[Source records]
--

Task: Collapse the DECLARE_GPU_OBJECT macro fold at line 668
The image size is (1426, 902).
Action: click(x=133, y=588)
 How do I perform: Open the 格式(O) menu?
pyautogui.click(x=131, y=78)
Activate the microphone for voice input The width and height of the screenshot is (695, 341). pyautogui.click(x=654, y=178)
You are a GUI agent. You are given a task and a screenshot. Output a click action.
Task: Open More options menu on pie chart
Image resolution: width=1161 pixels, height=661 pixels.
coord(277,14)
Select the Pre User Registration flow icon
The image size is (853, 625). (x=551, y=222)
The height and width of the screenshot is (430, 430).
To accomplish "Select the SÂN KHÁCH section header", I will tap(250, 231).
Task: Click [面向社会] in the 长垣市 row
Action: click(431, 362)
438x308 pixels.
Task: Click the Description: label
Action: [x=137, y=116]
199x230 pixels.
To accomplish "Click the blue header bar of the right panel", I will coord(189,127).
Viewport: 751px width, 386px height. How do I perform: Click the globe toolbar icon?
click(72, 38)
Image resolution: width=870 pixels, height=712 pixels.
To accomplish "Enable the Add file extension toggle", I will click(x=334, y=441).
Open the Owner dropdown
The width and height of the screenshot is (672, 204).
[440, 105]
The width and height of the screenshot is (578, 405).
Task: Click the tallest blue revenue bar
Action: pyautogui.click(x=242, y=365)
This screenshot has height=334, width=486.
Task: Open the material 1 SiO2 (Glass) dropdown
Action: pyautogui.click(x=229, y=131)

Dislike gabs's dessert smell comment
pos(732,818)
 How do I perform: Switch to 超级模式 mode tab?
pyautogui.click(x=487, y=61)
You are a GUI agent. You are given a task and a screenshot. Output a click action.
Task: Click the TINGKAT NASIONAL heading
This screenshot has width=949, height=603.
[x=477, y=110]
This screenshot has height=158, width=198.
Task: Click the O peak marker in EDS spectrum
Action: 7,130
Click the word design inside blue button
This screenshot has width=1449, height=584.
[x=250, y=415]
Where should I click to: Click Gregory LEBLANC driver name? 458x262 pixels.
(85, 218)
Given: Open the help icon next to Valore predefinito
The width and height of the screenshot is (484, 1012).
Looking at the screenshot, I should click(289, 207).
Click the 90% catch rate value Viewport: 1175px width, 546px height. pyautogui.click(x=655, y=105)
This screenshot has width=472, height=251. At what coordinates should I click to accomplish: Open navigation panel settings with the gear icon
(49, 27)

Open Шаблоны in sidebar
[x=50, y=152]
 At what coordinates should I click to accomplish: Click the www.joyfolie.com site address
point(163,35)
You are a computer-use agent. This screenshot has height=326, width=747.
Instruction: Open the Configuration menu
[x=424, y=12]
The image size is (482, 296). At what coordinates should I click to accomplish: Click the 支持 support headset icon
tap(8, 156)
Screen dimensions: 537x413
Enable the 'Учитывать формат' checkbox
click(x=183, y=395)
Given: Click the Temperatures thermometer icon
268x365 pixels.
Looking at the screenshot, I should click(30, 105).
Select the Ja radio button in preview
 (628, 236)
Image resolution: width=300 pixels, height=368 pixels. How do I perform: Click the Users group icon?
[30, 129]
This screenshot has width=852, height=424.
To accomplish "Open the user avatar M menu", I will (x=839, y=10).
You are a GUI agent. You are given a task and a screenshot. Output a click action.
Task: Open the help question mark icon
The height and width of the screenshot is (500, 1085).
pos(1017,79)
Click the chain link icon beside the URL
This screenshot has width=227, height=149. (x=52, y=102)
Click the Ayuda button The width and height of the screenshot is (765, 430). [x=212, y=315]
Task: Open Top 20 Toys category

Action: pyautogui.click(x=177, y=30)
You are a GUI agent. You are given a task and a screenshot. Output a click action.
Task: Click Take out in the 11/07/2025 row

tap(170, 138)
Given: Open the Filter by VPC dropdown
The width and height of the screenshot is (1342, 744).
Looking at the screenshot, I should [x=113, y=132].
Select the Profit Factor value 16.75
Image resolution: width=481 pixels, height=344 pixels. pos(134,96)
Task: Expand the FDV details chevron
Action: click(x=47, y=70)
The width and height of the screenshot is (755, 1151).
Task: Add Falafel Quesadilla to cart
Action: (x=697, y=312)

--

TASK REQUIREMENTS —
Set all the data down again, exactly as it reads above.

RESPONSE AREA —
Task: Collapse the DECLARE_GPU_OBJECT macro fold at line 668
The image size is (1426, 902).
Action: click(x=133, y=588)
 How do I perform: Open the 格式(O) menu?
pyautogui.click(x=131, y=78)
Activate the microphone for voice input The width and height of the screenshot is (695, 341). pyautogui.click(x=654, y=178)
You are a GUI agent. You are given a task and a screenshot. Output a click action.
Task: Open More options menu on pie chart
Image resolution: width=1161 pixels, height=661 pixels.
coord(277,14)
Select the Pre User Registration flow icon
The image size is (853, 625). (x=551, y=222)
The height and width of the screenshot is (430, 430).
To accomplish "Select the SÂN KHÁCH section header", I will tap(250, 231).
Task: Click [面向社会] in the 长垣市 row
Action: click(431, 362)
438x308 pixels.
Task: Click the Description: label
Action: [x=137, y=116]
199x230 pixels.
To accomplish "Click the blue header bar of the right panel", I will coord(189,127).
Viewport: 751px width, 386px height. How do I perform: Click the globe toolbar icon?
click(72, 38)
Image resolution: width=870 pixels, height=712 pixels.
To accomplish "Enable the Add file extension toggle", I will click(x=334, y=441).
Open the Owner dropdown
The width and height of the screenshot is (672, 204).
[440, 105]
The width and height of the screenshot is (578, 405).
Task: Click the tallest blue revenue bar
Action: pyautogui.click(x=242, y=365)
This screenshot has height=334, width=486.
Task: Open the material 1 SiO2 (Glass) dropdown
Action: pyautogui.click(x=229, y=131)

Dislike gabs's dessert smell comment
pos(732,818)
 How do I perform: Switch to 超级模式 mode tab?
pyautogui.click(x=487, y=61)
You are a GUI agent. You are given a task and a screenshot. Output a click action.
Task: Click the TINGKAT NASIONAL heading
This screenshot has width=949, height=603.
[x=477, y=110]
This screenshot has height=158, width=198.
Task: Click the O peak marker in EDS spectrum
Action: 7,130
Click the word design inside blue button
This screenshot has width=1449, height=584.
[x=250, y=415]
Where should I click to: Click Gregory LEBLANC driver name? 458x262 pixels.
(85, 218)
Given: Open the help icon next to Valore predefinito
The width and height of the screenshot is (484, 1012).
Looking at the screenshot, I should click(289, 207).
Click the 90% catch rate value Viewport: 1175px width, 546px height. pyautogui.click(x=655, y=105)
This screenshot has width=472, height=251. At what coordinates should I click to accomplish: Open navigation panel settings with the gear icon
(49, 27)

Open Шаблоны in sidebar
[x=50, y=152]
 At what coordinates should I click to accomplish: Click the www.joyfolie.com site address
point(163,35)
You are a computer-use agent. This screenshot has height=326, width=747.
Instruction: Open the Configuration menu
[x=424, y=12]
The image size is (482, 296). At what coordinates should I click to accomplish: Click the 支持 support headset icon
tap(8, 156)
Screen dimensions: 537x413
Enable the 'Учитывать формат' checkbox
click(x=183, y=395)
Given: Click the Temperatures thermometer icon
268x365 pixels.
Looking at the screenshot, I should click(30, 105).
Select the Ja radio button in preview
 (628, 236)
Image resolution: width=300 pixels, height=368 pixels. How do I perform: Click the Users group icon?
[30, 129]
This screenshot has width=852, height=424.
To accomplish "Open the user avatar M menu", I will (x=839, y=10).
You are a GUI agent. You are given a task and a screenshot. Output a click action.
Task: Open the help question mark icon
The height and width of the screenshot is (500, 1085).
pos(1017,79)
Click the chain link icon beside the URL
This screenshot has width=227, height=149. (x=52, y=102)
Click the Ayuda button The width and height of the screenshot is (765, 430). [x=212, y=315]
Task: Open Top 20 Toys category

Action: pyautogui.click(x=177, y=30)
You are a GUI agent. You are given a task and a screenshot. Output a click action.
Task: Click Take out in the 11/07/2025 row

tap(170, 138)
Given: Open the Filter by VPC dropdown
The width and height of the screenshot is (1342, 744).
Looking at the screenshot, I should [x=113, y=132].
Select the Profit Factor value 16.75
Image resolution: width=481 pixels, height=344 pixels. pos(134,96)
Task: Expand the FDV details chevron
Action: click(x=47, y=70)
The width and height of the screenshot is (755, 1151).
Task: Add Falafel Quesadilla to cart
Action: (x=697, y=312)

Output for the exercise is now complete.